Assim, no referido Recurso jurisdicional interposto pelo Autor em 17 de abril de 2018, para este TCAN, foram formuladas as seguintes conclusões:
1. A questão central que se discute nos presentes autos girava em torno de saber em que data se venceram os créditos laborais do recorrente assim permitindo aferir se os mesmos, ou alguns deles, se encontravam abrangidos pela previsão do art.º 2.º, n.ºs 4 e 5 do DL n.º 59/2015 de 21/4;
2. Considerou o Tribunal a quo ter a relação laboral cessado em 30 de Abril de 2015, data da comunicação de despedimento por extinção do posto de trabalho enviada pela entidade patronal ao recorrente e, consequentemente, vencidos também, na mesma data, todos os créditos laborais do Recorrente;
3. Salvo o devido respeito, entende o recorrente que o tribunal a quo incorreu em erro de julgamento, de facto e de direito, não merecendo a fundamentação expedida na sentença recorrida colhimento, mormente no que concerne à data em que deve considerar-se cessada a relação laboral;
4. Com efeito, e salvo melhor opinião, entende antes o recorrente, na esteira da doutrina e jurisprudência portuguesa, que, in casu, a comunicação de despedimento por extinção do posto de trabalho só teria colocado termo à relação laboral caso o recorrente não tivesse impugnado judicialmente o seu despedimento, como fez ou não tivesse logrado vencimento;
5. É pacífico que a declaração judicial da ilicitude do despedimento, proferida por Tribunal do Trabalho, implica o reconhecimento da nulidade dessa cessão do contrato, ou seja, torna o ato de despedimento emanado por parte da entidade patronal do recorrente um ato inválido, não se produzindo, por isso, o efeito extintivo do contrato, típico do despedimento, tudo se passando como se o contrato sempre se tivesse mantido em vigor até à data do trânsito em julgado da sentença;
6. Assim, entende o recorrente que a data de cessão do contrato de trabalho não poderia ser outra senão a do trânsito em julgado da sentença do douto Tribunal do Trabalho, ocorrida em 14 de Setembro de 2017, estando por isso os créditos laborais requeridos pelo recorrente abrangidos pelo disposto no art.º 2.º, n.º 5, do DL 59/2015, de 21/4.

Entradas guardadas
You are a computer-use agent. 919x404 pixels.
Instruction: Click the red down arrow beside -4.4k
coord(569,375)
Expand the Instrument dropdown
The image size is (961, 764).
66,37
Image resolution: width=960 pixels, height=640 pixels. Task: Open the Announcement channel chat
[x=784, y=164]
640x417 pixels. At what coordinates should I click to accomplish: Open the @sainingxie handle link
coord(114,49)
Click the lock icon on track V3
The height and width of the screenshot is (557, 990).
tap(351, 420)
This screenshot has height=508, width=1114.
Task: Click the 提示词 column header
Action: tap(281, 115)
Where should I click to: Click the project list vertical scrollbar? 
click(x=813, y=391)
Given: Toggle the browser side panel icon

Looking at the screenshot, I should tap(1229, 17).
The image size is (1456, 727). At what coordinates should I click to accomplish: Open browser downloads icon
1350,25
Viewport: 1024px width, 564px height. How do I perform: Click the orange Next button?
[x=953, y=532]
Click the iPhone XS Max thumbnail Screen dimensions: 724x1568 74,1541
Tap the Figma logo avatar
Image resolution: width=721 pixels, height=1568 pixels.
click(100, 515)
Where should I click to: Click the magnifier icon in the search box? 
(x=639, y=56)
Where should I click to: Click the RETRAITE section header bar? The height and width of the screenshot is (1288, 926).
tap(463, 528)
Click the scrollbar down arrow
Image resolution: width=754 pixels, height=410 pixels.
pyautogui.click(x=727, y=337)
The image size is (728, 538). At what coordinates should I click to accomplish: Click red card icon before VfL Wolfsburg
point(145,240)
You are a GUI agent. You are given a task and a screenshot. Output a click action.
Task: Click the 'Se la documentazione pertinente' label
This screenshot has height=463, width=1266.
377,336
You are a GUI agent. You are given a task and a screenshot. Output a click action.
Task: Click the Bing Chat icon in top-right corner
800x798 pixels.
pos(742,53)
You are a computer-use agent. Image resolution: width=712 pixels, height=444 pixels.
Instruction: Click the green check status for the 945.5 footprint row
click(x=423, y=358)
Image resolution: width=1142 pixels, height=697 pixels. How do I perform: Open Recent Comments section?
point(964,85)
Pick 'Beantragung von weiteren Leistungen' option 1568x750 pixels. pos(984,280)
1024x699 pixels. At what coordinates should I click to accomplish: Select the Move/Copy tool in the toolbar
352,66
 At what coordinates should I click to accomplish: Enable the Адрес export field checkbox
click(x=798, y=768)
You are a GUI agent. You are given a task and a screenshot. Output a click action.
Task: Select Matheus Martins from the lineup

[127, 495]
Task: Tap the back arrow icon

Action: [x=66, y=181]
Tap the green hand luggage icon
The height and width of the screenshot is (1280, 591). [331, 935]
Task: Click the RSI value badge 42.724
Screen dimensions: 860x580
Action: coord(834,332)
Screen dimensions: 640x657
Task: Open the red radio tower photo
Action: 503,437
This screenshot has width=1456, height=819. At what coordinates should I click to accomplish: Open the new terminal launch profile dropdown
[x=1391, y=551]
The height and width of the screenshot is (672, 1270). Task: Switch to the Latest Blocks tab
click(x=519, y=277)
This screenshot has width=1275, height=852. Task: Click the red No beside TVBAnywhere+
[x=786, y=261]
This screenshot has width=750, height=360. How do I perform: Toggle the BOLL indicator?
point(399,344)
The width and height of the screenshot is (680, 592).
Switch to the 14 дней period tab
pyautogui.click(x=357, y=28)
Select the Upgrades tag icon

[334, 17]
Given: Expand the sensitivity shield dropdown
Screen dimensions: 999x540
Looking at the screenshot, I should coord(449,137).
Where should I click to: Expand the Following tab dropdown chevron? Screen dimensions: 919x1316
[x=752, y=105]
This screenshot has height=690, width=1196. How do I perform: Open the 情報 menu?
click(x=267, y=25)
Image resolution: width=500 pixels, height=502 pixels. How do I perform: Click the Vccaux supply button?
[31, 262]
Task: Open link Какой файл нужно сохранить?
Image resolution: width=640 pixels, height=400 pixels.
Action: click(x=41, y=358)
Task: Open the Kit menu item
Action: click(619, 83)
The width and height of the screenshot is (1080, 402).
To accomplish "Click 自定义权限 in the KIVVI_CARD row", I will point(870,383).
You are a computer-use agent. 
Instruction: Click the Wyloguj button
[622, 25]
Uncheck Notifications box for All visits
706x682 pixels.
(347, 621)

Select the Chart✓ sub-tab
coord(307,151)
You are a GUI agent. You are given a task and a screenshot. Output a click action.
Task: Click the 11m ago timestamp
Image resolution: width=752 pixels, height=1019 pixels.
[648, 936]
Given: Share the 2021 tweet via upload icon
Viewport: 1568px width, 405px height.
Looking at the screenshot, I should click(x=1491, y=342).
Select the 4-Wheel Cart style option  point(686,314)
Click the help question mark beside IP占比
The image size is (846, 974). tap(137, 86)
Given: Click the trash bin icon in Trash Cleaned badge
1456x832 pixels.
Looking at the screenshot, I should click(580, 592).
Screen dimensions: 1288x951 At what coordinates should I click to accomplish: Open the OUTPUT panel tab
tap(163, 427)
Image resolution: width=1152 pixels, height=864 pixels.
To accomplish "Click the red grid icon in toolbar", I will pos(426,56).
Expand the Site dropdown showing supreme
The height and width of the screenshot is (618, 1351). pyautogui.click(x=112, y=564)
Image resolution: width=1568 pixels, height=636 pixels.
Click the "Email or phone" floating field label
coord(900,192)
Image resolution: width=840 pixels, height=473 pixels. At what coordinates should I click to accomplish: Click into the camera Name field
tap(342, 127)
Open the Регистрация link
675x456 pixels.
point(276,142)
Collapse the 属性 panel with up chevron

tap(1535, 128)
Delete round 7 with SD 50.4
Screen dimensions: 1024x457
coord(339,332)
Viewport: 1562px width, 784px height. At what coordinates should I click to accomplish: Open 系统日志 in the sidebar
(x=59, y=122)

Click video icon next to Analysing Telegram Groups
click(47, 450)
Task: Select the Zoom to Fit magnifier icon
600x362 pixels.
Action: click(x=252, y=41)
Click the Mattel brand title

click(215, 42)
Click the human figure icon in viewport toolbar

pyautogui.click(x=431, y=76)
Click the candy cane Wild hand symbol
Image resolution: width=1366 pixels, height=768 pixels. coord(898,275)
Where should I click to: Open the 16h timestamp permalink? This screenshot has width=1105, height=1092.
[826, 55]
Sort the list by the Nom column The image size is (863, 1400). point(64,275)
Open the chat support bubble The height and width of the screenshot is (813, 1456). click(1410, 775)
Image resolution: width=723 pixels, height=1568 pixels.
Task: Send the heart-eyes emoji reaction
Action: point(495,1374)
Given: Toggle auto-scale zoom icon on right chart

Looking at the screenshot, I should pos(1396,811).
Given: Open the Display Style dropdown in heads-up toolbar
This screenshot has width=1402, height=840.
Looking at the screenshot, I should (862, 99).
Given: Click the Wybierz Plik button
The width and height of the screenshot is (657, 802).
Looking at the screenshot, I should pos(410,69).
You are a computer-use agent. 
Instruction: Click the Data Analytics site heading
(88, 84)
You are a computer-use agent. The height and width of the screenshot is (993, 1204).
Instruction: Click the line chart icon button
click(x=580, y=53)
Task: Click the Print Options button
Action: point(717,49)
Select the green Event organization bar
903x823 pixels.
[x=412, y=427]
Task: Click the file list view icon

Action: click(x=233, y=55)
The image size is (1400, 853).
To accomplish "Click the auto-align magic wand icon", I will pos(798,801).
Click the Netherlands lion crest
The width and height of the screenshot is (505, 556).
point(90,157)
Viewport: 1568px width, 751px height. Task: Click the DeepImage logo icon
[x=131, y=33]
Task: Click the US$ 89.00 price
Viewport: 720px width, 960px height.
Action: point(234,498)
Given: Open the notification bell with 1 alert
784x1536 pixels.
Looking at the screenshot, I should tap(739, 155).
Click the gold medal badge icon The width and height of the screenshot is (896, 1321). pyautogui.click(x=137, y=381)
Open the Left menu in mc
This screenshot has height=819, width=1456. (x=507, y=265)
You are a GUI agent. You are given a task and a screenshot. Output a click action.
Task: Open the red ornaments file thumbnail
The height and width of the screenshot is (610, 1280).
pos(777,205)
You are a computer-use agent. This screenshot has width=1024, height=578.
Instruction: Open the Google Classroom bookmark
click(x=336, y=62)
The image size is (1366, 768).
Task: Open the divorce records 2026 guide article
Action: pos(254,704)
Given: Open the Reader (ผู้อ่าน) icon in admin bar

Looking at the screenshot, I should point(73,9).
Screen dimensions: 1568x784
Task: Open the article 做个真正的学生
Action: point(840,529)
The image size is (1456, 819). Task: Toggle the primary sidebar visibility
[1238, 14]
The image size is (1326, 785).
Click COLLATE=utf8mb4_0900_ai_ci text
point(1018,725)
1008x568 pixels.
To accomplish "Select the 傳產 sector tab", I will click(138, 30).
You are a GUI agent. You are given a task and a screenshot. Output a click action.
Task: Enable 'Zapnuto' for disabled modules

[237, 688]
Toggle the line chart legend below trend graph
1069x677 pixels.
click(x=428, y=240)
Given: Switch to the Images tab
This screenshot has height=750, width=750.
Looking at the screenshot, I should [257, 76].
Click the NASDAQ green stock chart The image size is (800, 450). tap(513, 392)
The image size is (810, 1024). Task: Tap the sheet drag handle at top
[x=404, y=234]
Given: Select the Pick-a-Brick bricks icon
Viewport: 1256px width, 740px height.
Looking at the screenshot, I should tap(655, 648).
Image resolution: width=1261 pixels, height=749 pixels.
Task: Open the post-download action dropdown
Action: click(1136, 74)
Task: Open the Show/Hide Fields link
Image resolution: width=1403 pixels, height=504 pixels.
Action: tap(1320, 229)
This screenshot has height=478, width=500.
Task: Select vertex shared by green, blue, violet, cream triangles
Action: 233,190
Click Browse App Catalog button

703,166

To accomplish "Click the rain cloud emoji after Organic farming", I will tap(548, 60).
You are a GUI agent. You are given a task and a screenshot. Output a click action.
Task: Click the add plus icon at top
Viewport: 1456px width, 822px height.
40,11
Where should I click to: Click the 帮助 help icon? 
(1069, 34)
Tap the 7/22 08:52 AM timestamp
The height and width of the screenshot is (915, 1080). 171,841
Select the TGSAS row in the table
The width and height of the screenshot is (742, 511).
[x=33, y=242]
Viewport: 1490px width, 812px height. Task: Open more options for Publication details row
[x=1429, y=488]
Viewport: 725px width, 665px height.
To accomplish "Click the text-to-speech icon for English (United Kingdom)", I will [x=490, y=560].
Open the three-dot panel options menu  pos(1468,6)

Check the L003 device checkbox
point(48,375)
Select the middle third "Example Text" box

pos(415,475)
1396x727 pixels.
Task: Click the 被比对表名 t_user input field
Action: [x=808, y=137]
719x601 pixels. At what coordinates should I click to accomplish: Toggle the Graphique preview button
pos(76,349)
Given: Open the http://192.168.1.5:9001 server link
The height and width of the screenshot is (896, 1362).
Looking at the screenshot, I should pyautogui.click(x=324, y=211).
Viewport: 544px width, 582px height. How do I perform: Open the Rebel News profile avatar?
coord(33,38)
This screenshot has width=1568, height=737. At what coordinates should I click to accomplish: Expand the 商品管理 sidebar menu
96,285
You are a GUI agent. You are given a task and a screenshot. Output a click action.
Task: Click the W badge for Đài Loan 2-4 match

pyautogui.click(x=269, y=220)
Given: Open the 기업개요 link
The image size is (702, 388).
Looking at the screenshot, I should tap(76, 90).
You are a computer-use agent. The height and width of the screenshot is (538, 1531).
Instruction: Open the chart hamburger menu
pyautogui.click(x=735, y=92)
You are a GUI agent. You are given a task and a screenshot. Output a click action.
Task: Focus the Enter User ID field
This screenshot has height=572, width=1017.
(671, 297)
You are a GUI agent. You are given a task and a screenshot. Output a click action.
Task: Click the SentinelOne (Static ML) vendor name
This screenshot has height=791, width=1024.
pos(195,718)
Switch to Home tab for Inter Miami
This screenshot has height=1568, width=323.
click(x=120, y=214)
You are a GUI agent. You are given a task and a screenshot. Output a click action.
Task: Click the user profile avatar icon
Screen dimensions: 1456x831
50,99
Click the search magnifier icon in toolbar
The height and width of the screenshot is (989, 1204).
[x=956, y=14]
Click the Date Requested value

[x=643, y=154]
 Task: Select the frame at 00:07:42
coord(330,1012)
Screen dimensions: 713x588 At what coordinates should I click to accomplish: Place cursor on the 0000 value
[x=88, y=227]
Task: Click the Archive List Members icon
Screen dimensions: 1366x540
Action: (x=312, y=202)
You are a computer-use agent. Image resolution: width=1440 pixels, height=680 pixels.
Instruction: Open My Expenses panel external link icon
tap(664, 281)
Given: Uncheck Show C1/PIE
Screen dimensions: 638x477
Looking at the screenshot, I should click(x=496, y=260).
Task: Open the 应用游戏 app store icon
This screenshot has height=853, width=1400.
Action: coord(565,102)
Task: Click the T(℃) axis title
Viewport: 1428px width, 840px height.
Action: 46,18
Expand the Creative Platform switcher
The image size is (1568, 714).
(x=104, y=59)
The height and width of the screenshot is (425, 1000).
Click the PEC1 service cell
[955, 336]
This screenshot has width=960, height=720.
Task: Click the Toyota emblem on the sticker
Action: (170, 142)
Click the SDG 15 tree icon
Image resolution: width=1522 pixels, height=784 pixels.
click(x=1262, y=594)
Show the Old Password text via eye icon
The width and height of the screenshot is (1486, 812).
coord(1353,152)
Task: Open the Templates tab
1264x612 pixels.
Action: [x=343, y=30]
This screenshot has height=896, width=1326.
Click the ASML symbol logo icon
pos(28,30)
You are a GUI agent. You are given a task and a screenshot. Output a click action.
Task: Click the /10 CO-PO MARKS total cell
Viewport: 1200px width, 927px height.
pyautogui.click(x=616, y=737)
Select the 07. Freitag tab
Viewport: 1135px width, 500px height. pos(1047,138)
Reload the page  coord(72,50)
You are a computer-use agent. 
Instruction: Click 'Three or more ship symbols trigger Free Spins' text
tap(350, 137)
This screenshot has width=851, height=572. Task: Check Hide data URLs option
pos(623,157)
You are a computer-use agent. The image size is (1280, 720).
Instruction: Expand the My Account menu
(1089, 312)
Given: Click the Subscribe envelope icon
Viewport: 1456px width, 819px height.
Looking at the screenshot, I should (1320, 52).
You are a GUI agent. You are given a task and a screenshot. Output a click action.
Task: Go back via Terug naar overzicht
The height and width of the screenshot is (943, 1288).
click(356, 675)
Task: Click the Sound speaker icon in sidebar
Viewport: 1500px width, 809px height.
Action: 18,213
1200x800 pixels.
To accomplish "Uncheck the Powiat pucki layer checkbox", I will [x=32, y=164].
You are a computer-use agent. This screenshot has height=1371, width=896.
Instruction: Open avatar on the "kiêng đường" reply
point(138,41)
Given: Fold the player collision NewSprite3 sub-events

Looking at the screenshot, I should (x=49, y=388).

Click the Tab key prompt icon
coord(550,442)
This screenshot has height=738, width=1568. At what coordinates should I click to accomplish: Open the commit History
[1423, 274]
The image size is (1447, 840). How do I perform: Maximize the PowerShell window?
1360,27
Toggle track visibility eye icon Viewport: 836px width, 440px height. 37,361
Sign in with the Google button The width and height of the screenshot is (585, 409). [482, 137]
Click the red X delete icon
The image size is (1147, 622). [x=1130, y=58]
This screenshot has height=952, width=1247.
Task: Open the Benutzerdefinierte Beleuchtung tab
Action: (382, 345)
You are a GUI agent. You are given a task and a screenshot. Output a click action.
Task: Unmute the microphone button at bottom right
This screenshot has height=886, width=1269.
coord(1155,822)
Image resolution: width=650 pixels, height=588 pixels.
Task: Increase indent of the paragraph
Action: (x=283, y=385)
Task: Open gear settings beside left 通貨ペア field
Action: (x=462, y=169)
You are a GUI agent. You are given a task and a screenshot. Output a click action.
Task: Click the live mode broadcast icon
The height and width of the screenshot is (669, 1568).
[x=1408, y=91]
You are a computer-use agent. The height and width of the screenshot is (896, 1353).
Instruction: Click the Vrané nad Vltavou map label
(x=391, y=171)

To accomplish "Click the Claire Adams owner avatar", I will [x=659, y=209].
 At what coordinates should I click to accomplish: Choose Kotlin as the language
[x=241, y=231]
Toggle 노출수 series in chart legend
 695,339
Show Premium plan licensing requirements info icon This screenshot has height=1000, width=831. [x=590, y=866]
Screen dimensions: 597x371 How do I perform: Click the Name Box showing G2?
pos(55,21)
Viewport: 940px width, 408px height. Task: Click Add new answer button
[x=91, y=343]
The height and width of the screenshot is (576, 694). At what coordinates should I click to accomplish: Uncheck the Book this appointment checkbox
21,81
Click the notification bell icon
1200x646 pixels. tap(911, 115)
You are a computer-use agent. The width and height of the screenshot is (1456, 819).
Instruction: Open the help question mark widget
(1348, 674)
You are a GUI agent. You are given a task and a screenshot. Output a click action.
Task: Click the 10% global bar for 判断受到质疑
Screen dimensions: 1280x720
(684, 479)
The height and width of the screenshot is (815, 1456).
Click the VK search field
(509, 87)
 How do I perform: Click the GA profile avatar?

▸ **LISTA DE TAREFAS**
1. No texto sobre o recurso, em que data transitou em julgado a sentença do Tribunal do Trabalho, segundo o recorrente?
2. Nos registos, volta a escrever o trecho que vai da linha com "This screenshot has height=896, width=1326." até à linha com "Reload the page", ambas incluídas, trocando "Reload" por "Refresh" e deixando o resto igual.
O texto e os registos não têm nada a ver um com o outro.

▸ **SOLUÇÕES POR ORDEM**
1. Em 14 de setembro de 2017.

2.
This screenshot has height=896, width=1326.
Click the ASML symbol logo icon
pos(28,30)
You are a GUI agent. You are given a task and a screenshot. Output a click action.
Task: Click the /10 CO-PO MARKS total cell
Viewport: 1200px width, 927px height.
pyautogui.click(x=616, y=737)
Select the 07. Freitag tab
Viewport: 1135px width, 500px height. pos(1047,138)
Refresh the page  coord(72,50)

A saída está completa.